My suggestion for doing that is getting the ITU to vote on a set of maybe 7 organisations (e.g. mail providers, universities, non-profits) who share spam reports with each other and can slash a bond if at least 5 of them agree. Of course individual mail providers would be able to override these decisions and continue to accept emails from the blacklisted domains (and they could obviously continue to use other forms of spam filtering), but ideally the bond slashing mechanism would only end up being used once as spammers tested it and then gave up.
This is why I think it makes sense for an email-by-email basis if you also enforce a deposit and withdrawal delay. It's the simplest solution that I think could work. Not perfectly, but who's willing to spend $100 per email account with a 2-week delay between addresses? Add a public blacklist where you can vote for people as spammers and implement on your email services if you so choose, and I think you have a pretty good system. You may well be right that there's an elegant domain-based system with slashing and consensus but I haven't thought about it long enough to think of one myself!
And yes you could do this off of Web3 but then you'd need an escrow account and a centralised party to hold the funds which isn't as decentralised as I was hoping for (at least with Web3 the stake remains in my wallet), but definitely possible!
Edit: Maybe you could do it at an account level - then if you get blacklisted you'd have to open a new wallet meaning not only the 2-week delay and $100 cost but an additional network fee. That means it's unsustainable in the longterm.
Right. In fact I was already thinking that this was a (rare) situation where a smart contract on a blockchain would make sense, because you want transparency and consensus and low-throughput financial transactions between countries that don't necessarily trust each other (or even have banking connections to each other).
I wouldn't necessarily call that Web3, especially as there wouldn't need to be any web servers involved, but I suppose the system would affect people's webmail, so I can't really object to the label.
The sending and receiving (i.e. transfer) are both part of SMTP.
If you want to self host your own mailboxes (e.g.
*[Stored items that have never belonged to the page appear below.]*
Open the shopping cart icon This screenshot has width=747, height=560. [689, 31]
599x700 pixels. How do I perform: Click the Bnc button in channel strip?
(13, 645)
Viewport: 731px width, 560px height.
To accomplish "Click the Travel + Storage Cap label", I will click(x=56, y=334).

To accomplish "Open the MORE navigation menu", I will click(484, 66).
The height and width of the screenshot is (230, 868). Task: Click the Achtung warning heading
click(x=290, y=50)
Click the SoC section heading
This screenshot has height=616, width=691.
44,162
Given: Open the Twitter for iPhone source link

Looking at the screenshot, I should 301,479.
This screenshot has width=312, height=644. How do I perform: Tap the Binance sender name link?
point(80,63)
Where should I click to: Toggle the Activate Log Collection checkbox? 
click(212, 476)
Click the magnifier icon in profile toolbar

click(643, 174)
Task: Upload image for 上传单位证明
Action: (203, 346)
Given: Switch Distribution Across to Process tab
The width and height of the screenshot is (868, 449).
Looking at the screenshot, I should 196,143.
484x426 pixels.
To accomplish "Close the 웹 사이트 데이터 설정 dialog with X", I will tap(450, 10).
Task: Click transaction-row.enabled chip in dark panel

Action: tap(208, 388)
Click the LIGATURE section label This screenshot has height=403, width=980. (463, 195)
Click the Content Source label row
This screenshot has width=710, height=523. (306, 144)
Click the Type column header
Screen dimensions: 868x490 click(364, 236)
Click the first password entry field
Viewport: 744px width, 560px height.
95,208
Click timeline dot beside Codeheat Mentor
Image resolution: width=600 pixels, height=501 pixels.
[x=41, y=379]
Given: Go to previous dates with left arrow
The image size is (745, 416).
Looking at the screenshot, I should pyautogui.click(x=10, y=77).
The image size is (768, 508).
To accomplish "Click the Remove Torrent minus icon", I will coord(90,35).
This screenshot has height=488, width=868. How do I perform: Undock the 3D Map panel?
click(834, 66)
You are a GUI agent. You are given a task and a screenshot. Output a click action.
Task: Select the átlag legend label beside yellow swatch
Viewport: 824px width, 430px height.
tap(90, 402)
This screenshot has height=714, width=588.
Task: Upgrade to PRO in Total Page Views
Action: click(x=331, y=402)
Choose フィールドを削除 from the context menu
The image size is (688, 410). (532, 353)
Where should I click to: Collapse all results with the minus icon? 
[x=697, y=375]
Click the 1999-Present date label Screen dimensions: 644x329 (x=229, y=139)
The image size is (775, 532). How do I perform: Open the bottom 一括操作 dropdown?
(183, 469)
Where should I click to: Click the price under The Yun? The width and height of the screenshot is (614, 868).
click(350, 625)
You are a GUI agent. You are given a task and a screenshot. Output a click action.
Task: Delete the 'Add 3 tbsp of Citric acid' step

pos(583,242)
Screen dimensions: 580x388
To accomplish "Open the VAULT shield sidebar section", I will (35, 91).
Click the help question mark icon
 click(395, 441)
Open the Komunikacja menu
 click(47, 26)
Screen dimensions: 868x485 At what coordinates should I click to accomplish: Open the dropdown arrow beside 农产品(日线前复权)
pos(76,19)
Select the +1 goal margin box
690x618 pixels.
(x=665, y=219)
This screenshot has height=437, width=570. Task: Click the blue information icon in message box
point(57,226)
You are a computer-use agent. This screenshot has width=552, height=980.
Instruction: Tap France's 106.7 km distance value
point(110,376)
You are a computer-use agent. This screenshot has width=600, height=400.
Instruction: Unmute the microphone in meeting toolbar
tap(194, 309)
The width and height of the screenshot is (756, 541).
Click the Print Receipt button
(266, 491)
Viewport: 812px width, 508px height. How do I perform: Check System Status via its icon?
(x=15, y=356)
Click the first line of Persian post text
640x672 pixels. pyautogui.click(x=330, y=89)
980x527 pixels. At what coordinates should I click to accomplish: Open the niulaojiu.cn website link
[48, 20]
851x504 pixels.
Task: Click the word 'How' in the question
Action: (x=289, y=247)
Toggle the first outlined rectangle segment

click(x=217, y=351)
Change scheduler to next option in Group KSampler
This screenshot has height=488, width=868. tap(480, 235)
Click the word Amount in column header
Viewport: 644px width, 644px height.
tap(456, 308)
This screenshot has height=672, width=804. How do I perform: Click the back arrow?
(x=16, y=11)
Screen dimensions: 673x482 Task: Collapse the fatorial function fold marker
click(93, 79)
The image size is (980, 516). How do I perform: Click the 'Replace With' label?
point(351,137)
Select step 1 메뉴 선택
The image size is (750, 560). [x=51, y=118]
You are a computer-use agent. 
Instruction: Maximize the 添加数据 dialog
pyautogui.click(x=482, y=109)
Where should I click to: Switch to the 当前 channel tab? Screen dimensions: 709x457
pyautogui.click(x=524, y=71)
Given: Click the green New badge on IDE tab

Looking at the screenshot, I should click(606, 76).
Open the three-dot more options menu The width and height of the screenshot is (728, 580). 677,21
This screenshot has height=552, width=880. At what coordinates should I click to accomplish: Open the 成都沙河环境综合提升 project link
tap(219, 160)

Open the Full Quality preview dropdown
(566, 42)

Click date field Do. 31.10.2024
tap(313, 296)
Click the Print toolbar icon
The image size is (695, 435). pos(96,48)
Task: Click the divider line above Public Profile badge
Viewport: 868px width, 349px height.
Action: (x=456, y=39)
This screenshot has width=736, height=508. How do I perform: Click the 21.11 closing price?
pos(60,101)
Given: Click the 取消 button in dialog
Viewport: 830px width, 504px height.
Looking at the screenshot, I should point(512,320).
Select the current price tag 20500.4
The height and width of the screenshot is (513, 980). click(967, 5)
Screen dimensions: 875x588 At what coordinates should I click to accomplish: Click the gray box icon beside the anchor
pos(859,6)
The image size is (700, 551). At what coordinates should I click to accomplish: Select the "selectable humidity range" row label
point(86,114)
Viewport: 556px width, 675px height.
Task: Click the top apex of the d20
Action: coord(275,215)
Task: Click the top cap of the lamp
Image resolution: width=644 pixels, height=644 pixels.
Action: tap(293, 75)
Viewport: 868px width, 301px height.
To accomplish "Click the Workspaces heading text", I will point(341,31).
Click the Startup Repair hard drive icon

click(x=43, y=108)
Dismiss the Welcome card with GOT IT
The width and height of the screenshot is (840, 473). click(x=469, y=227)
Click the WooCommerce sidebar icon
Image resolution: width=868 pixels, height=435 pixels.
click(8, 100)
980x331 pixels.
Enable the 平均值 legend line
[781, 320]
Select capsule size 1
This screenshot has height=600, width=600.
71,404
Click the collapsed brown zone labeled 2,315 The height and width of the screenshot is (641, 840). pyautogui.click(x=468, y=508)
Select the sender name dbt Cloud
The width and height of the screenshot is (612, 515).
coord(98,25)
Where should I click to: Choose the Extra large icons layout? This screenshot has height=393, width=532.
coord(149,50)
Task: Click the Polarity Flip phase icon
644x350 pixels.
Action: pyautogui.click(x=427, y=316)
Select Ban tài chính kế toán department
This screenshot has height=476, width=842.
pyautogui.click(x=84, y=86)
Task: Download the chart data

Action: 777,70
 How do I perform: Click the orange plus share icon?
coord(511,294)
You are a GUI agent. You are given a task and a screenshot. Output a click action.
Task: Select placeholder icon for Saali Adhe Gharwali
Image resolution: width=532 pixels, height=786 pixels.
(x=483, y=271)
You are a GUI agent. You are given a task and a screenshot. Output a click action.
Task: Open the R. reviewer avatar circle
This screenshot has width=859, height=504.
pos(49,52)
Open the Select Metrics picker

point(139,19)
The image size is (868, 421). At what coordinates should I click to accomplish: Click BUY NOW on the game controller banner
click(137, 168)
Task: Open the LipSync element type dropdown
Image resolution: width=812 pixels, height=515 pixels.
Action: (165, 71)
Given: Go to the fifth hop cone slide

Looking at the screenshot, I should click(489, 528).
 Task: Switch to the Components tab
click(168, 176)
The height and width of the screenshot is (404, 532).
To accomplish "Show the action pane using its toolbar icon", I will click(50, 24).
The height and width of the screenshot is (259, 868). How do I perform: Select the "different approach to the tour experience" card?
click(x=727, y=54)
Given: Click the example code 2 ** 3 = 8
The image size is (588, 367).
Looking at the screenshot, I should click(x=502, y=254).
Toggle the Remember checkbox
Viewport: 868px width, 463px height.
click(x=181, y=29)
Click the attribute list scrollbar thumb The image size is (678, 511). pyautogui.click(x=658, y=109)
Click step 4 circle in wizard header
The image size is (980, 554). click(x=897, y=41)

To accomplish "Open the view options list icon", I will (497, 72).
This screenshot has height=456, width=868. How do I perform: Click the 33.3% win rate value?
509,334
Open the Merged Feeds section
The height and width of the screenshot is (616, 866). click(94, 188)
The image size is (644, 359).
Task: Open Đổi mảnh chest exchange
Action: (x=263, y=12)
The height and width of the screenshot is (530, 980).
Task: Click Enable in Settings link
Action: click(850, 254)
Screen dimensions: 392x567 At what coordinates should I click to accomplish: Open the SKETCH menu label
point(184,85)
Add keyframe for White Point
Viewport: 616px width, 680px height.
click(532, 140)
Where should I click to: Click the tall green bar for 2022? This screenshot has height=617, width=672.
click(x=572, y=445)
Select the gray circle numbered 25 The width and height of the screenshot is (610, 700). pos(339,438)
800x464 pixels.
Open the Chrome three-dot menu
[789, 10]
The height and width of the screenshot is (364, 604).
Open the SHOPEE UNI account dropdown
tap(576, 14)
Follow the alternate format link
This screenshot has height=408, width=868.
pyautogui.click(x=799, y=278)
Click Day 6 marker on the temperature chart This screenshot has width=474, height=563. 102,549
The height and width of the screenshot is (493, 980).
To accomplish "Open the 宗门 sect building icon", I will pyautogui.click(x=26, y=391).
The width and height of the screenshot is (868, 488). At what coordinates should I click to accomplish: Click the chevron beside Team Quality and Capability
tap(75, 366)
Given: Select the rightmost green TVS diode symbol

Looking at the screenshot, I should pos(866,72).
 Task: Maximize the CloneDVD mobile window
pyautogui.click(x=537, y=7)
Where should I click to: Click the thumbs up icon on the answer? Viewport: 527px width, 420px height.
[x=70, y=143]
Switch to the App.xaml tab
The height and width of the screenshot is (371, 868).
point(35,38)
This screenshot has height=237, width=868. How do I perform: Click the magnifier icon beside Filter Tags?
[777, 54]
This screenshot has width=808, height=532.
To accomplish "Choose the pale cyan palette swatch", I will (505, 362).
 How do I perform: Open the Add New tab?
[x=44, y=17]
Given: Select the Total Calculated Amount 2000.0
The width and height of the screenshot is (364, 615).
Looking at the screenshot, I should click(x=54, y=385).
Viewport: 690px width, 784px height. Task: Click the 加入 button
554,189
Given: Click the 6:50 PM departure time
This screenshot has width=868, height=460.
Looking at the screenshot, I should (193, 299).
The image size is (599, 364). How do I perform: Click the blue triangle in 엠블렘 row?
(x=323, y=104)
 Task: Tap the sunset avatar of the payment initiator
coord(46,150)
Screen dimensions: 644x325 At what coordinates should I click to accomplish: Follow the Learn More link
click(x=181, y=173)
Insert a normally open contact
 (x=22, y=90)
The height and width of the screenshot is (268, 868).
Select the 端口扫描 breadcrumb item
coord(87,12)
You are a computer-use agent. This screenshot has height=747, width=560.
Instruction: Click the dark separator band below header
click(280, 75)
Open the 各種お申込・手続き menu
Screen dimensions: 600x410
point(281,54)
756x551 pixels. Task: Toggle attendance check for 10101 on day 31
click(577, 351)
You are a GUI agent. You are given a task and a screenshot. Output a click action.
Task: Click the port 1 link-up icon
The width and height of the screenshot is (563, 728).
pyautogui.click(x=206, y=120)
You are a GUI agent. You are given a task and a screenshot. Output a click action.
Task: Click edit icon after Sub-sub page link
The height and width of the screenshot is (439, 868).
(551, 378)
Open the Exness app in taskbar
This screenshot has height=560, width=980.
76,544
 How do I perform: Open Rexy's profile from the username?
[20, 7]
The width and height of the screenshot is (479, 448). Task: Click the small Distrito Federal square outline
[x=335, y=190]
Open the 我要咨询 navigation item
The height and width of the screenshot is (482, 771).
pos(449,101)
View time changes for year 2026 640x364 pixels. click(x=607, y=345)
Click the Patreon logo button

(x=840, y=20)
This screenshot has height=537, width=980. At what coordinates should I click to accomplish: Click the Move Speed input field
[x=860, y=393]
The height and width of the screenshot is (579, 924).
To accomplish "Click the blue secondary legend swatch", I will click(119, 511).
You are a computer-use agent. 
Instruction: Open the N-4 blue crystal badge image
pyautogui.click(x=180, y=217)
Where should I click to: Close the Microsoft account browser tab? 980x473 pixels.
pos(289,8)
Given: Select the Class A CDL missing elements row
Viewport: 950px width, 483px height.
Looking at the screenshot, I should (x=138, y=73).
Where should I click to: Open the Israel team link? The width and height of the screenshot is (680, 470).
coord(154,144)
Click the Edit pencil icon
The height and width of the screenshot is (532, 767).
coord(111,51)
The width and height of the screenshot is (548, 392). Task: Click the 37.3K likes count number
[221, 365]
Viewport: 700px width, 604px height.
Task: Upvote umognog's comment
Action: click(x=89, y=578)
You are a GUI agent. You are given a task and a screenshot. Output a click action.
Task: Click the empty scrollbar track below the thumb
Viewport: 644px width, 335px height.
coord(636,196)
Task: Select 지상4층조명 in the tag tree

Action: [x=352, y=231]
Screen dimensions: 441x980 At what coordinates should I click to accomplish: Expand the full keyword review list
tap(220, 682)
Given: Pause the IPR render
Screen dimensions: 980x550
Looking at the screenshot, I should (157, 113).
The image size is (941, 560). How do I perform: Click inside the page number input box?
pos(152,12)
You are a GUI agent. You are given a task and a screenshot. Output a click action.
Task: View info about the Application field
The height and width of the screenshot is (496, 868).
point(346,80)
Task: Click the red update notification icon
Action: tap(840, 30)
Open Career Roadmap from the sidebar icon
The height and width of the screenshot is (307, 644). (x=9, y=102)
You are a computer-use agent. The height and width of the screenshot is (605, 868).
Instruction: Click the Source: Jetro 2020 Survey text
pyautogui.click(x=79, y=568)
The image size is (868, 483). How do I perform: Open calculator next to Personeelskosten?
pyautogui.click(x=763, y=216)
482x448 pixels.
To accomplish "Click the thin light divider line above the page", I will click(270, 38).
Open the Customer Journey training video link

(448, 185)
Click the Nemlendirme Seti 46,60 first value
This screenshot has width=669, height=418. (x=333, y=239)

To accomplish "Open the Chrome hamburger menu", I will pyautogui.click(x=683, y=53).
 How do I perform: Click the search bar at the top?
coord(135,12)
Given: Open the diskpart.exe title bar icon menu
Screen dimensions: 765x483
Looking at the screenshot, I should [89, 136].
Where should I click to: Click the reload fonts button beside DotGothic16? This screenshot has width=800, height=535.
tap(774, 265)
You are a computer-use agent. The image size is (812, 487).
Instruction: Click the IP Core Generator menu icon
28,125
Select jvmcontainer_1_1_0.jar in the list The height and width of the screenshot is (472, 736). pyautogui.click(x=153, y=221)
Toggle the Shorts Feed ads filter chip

IMAP/POP3) you will need some way to get the mail into them (mail delivery) which is also (usually) SMTP.
But your point definitely stands - You can handle the inbound side and outsource the outbound mail delivery issues.
Use a reputable VPS provider (one that's not likely to tolerate their customers being spammers), once you get the server check the IP against various blacklists (get a new server / IP if that happens). Make sure you set up your SSL certs and DKIM, SPF and DMARC properly.
Across the years, I had very few instances where my outgoing mail ended up in someone's spam box.